══ INFORMATION GIVEN ══

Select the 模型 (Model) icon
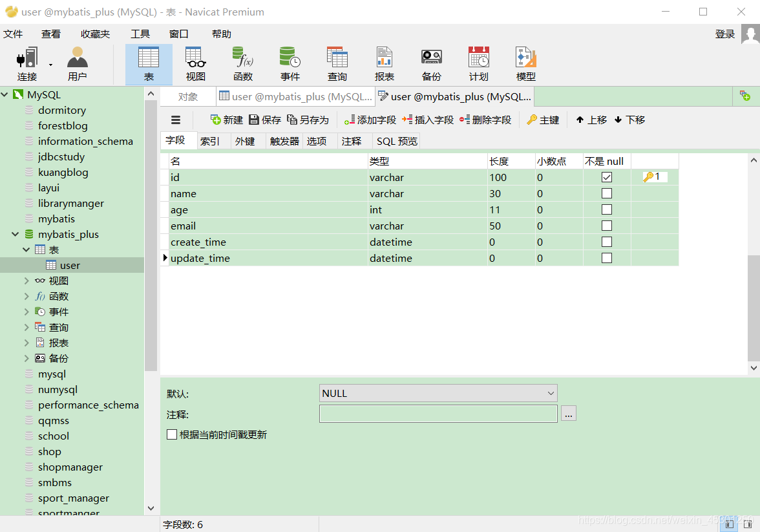This screenshot has height=532, width=760. pyautogui.click(x=525, y=63)
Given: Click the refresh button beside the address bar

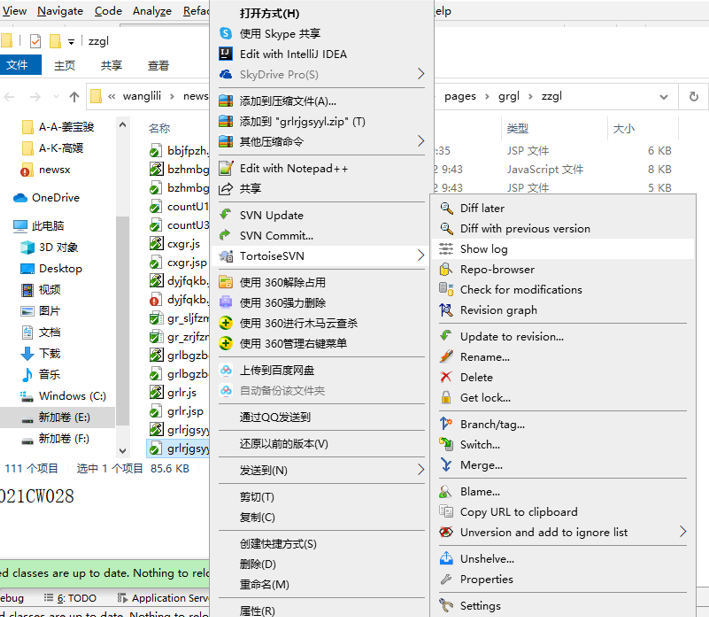Looking at the screenshot, I should (693, 97).
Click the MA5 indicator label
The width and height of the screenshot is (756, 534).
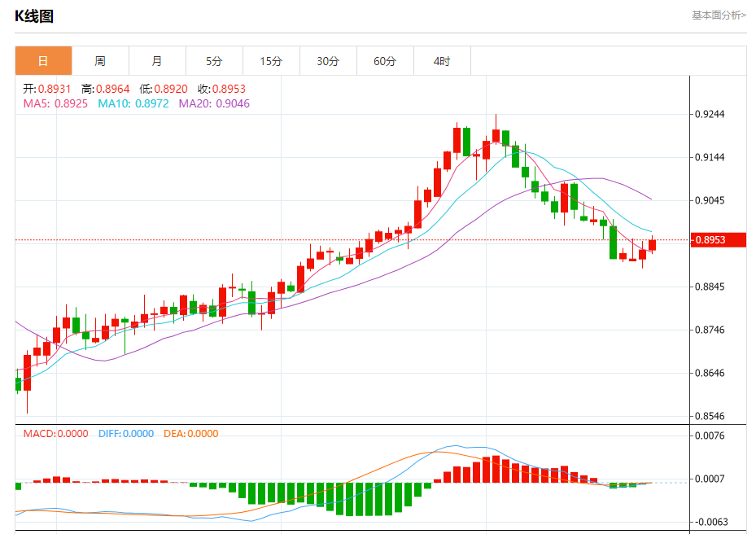(55, 103)
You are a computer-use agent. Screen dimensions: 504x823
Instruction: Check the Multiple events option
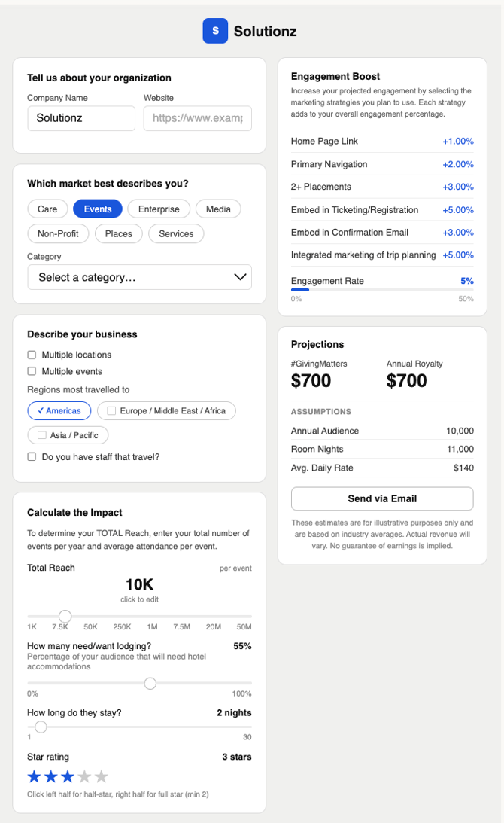(32, 371)
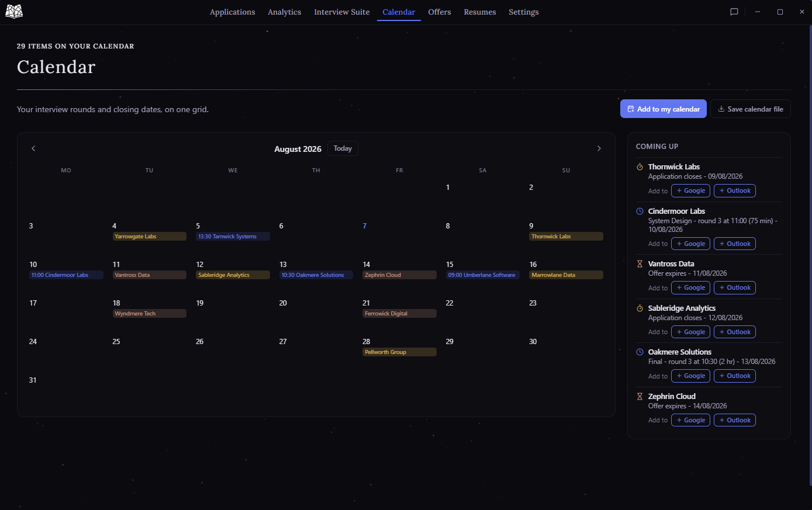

═══

TO DO
All of the entries above need to be repeated exactly, minus the pictures.

TASK ANSWER
Select the 模型 (Model) icon
This screenshot has height=532, width=760. pyautogui.click(x=525, y=63)
Given: Click the refresh button beside the address bar

Looking at the screenshot, I should (693, 97).
Click the MA5 indicator label
The width and height of the screenshot is (756, 534).
(55, 103)
You are a computer-use agent. Screen dimensions: 504x823
Instruction: Check the Multiple events option
(32, 371)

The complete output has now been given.